#### Actions to take
1 – In the live blog on Islamic State, what did the death toll from the double bombing at the Sadr City market rise to?
2 – Reproduce everything in the live blog on Islamic State from "Live Blog: Tracking" down to "state television reported.".

#### Article
= = =
A woman rests near rubble in the Syrian town of Darat Izza in Aleppo Province on February 28.

Live Blog: Tracking Islamic State

Follow all of the latest developments as they happen.

Latest News For February 29

-- The United States Army's elite Delta Force is on the verge of beginning operations to target, capture or kill top IS operatives in Iraq, after several weeks of covert preparation, an administration official with direct knowledge of the force's activities told CNN.

-- Syrian government forces have regained control of a road used by the army to access Aleppo, after making advances against Islamic State fighters, a monitoring group and state television reported.


-- Authorities in Iraq say the death toll from a double bombing at a market in Baghdad’s Shi’ite neighborhood of Sadr City rose to 73 on February 29 after several critically wounded victims died overnight.

-- Tajik media are reporting that a woman known to be the second wife of Gulmurod Halimov, the fugitive Tajik colonel who defected to the IS group, has left for Syria along with the couple's four young children.

-- The UN is poised to begin delivering aid to people living in besieged areas of Syria, making use of a truce brokered by the United States and Russia. The first deliveries are planned for Feb. 29, with aid due to reach about 150,000 Syrians in besieged areas over the next five days.

-- A truce negotiated between Syrian rebels and the government has caused a dramatic decrease in airstrikes around rebel-held territory, but there were few celebrations, with many residents suspecting a trick, CNN report.
= = =
#### Listed records
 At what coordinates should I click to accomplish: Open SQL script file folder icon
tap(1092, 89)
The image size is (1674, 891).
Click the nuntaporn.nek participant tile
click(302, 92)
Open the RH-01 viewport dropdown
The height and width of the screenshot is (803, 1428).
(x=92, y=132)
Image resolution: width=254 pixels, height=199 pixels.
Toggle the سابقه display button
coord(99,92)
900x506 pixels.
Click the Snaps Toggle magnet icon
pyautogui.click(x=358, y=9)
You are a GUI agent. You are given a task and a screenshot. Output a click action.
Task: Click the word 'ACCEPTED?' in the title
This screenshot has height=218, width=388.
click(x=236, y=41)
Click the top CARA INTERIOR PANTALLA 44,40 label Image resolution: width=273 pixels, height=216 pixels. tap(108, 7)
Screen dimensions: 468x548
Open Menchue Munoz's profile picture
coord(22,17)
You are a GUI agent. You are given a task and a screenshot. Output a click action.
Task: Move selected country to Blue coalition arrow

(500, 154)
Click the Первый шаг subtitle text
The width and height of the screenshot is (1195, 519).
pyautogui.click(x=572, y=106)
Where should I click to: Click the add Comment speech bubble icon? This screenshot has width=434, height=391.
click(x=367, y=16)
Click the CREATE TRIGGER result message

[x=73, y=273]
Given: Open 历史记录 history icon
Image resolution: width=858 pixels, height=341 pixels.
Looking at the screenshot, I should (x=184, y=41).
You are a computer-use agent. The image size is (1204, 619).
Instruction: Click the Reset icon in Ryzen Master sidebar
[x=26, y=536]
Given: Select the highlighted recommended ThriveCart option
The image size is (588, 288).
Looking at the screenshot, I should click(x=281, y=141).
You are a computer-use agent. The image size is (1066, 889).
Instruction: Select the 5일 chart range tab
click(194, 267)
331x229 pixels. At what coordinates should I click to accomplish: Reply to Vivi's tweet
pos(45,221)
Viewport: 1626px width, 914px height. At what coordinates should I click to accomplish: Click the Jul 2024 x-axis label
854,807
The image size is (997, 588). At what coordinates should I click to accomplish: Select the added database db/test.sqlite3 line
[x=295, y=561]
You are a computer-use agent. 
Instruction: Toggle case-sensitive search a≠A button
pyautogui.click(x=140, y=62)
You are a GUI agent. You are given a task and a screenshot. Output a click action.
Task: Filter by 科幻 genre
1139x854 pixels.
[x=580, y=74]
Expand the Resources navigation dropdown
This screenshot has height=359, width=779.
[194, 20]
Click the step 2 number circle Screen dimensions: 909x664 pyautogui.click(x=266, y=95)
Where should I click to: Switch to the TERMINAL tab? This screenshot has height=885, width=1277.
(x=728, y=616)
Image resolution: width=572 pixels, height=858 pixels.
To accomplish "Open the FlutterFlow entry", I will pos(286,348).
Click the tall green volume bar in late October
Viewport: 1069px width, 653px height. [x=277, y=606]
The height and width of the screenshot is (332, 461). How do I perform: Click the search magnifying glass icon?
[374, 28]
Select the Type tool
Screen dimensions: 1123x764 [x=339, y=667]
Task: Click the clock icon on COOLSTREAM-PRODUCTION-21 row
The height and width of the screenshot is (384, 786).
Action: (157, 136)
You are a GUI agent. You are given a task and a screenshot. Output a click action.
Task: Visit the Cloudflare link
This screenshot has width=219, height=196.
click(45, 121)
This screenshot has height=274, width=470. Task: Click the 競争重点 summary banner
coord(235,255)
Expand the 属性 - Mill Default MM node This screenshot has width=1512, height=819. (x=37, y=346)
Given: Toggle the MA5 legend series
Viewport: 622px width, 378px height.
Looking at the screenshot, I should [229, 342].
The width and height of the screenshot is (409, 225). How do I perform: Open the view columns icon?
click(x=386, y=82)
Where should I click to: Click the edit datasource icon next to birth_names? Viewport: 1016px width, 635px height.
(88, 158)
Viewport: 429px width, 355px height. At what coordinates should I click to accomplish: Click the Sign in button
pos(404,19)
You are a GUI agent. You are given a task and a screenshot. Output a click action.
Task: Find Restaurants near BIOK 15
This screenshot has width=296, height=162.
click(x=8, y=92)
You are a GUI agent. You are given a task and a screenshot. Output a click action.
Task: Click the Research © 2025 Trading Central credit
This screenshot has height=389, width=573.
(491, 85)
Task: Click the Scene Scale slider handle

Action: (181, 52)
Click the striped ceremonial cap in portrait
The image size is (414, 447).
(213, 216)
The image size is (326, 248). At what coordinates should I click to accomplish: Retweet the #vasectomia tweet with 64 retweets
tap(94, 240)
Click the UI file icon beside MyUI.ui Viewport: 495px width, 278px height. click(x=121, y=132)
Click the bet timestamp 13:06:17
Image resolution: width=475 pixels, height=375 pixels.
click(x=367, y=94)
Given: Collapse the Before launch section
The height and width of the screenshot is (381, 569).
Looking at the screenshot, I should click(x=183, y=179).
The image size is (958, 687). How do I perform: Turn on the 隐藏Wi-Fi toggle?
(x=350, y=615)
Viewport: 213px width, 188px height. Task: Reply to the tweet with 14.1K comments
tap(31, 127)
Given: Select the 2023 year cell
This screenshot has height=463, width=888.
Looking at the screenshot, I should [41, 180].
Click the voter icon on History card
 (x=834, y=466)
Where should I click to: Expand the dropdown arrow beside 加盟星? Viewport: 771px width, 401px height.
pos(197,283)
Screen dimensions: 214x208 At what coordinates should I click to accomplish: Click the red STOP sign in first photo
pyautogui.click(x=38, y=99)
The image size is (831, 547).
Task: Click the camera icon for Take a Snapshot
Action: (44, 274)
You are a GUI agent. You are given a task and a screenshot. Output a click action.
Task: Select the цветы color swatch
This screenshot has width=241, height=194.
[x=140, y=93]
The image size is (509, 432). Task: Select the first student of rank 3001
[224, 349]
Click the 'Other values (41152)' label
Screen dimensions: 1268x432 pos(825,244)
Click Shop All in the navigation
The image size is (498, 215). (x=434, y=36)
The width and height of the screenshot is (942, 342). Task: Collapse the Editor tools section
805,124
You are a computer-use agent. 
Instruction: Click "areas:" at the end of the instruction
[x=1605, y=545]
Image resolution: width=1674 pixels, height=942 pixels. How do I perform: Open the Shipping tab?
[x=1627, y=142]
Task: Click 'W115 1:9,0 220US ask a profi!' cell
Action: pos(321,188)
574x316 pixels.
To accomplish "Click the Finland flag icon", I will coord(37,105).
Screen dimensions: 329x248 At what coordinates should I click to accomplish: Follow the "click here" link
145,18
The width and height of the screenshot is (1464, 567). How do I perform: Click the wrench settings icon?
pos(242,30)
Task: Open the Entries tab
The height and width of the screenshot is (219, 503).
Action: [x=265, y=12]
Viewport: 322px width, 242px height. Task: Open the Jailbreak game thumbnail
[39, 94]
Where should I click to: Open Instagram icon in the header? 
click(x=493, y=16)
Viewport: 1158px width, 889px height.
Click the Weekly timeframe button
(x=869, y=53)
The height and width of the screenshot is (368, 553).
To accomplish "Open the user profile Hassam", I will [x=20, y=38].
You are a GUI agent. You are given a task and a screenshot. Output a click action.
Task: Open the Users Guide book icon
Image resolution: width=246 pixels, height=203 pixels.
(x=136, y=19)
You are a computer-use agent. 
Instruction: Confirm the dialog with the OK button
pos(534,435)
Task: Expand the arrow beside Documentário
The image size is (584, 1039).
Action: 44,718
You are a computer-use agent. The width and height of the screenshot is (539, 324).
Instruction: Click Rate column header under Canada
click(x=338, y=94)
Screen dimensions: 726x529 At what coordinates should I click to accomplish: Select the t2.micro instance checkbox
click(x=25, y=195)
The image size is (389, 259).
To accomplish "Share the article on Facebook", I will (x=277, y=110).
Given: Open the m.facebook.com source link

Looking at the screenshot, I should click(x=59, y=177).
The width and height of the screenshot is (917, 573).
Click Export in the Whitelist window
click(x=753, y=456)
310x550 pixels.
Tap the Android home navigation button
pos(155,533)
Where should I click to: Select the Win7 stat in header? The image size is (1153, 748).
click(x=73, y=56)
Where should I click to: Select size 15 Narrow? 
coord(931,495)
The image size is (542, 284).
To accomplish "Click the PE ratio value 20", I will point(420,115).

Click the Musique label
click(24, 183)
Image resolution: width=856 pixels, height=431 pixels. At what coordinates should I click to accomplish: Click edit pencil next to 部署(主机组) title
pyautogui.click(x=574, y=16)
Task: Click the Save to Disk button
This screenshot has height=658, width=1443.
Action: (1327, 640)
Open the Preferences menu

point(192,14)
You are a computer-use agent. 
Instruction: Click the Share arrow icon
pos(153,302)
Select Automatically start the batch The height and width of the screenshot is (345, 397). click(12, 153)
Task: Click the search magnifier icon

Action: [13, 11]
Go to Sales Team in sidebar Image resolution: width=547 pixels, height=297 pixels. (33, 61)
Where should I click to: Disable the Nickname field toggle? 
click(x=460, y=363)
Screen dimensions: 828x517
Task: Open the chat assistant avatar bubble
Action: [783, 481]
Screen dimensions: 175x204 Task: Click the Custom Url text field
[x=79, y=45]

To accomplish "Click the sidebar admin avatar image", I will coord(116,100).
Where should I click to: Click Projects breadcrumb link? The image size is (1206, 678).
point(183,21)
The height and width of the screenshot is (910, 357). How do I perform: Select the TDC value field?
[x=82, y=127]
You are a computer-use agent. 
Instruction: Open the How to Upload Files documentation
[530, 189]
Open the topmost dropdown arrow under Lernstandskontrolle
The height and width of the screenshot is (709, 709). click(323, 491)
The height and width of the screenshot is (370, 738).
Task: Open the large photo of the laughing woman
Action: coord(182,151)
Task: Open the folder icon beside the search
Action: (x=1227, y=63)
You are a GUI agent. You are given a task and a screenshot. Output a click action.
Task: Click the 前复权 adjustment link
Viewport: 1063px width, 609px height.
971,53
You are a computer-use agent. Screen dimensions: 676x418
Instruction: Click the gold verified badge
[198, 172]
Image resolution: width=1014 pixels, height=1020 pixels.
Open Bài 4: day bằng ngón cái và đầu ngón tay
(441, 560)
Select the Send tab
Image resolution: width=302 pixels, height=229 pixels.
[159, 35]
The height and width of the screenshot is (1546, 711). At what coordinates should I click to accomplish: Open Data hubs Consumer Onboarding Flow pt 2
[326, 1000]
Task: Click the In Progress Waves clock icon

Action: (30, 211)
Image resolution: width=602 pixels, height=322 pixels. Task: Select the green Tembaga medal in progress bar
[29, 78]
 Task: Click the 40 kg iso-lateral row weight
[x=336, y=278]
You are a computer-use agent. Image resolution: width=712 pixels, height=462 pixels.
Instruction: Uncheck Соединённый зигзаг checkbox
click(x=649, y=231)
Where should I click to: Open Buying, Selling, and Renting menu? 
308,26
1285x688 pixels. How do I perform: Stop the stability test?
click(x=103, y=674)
= = =
#### Completed exercise
1 – 73

2 –
Live Blog: Tracking Islamic State

Follow all of the latest developments as they happen.

Latest News For February 29

-- The United States Army's elite Delta Force is on the verge of beginning operations to target, capture or kill top IS operatives in Iraq, after several weeks of covert preparation, an administration official with direct knowledge of the force's activities told CNN.

-- Syrian government forces have regained control of a road used by the army to access Aleppo, after making advances against Islamic State fighters, a monitoring group and state television reported.